Lynch released his debut, breakthrough hit “Cowboys and Angels” about nine years ago, and he said still as passionate about trying to write and record better songs as he was when he launched his career in 2012.
“I still feel like we’re all getting better,” he said. “I think it’s a lot more fun now because I’m a lot more comfortable than I was. I’m not as scared, and I think we’re a lot better at traveling and touring and appreciating what all that brings. I think those first several years, you’re staying up too late and eating Taco Bell too much.”
These days, Lynch has traded late-night fast food runs for upscale writers’ retreats. He and his songwriter friends load up and head to a relaxing locale to focus on writing songs – and having fun. Because there’s no pressure to finish writing a song so his collaborators can resume family activities, they crank out multiple high-quality songs that often get recorded for his albums. “Thinking ’Bout You,” which Lynch co-wrote with Andy Albert, Hunter Phelps and Will Weatherly, came out of his first “next level” writers’ retreat.

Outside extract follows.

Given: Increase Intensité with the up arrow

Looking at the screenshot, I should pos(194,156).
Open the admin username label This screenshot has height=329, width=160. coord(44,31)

Lynch said they wrote two songs that weekend they were proud of and were more excited about the other one. After adjusting the melody on “Thinking ’Bout You” and adding a female voice, the song was undeniable. Lauren Alaina’s voice was on the song’s original version, but when they couldn’t get permission to release the version with her voice to country radio, Lynch had to reevaluate. The singer and his team held blind auditions searching for a vocalist to replace Alaina, and Lynch wasn’t sure he would find someone who could replicate Alaina’s range. If they didn’t, he was ready to let it go. But Porter came in and wowed them.
“She just has such a cool tone in the verse, but then also was able to do a lot of the big notes and those big octaves over me in the chorus,” Lynch said. “She’s a super talent, and I wish her the best from here. I think she’s got some good stuff right around the corner. I’m so glad I followed my heart and fought so hard for that song.”
Lynch said his other favorite songs on the album include “Somethin’ That Makes You Smile,” which he didn’t write, and “Tennessee Trouble,” which came from another of his writing retreats. Lynch co-wrote the song with Matt Dragstrem, Hunter Phelps and Jordan Minton and said a beer run inspired it.
The singer and his friends were in Park City, Utah. He wasn’t drinking at the time, and they planned to smoke cigars and sit in the hot tub. However, when the group ran out of beer, Lynch took them to the grocery store to buy alcohol and snacks. Somewhere along the way, one of them said the phrase “Tennesee trouble,” and Lynch said a lightbulb went off.
“We were like, ’Oh, what is Tennessee trouble?” he recalls. “That sounds really cool. Just because I’m from a whiskey town and growing up in Tennessee, my brain goes, ’Well, she’s Tennessee trouble, and she’s gonna hurt you like whiskey and leave you the hangover type of thing. We got in the hot tub, lit up our cigars, and just started trying to bang it out.”
However, Lynch said he’ll always have a “best song wins” policy when choosing material to record – regardless of who wrote it.
“I want to write as much and as best as I can, but I’m never gonna beat the Hall of Famer songwriters in Nashville,” he said. “We’re at a point in our career where they’re specifically writing for us. It’s a fun spot to be in right now, knowing the town is really gearing up to get behind us.”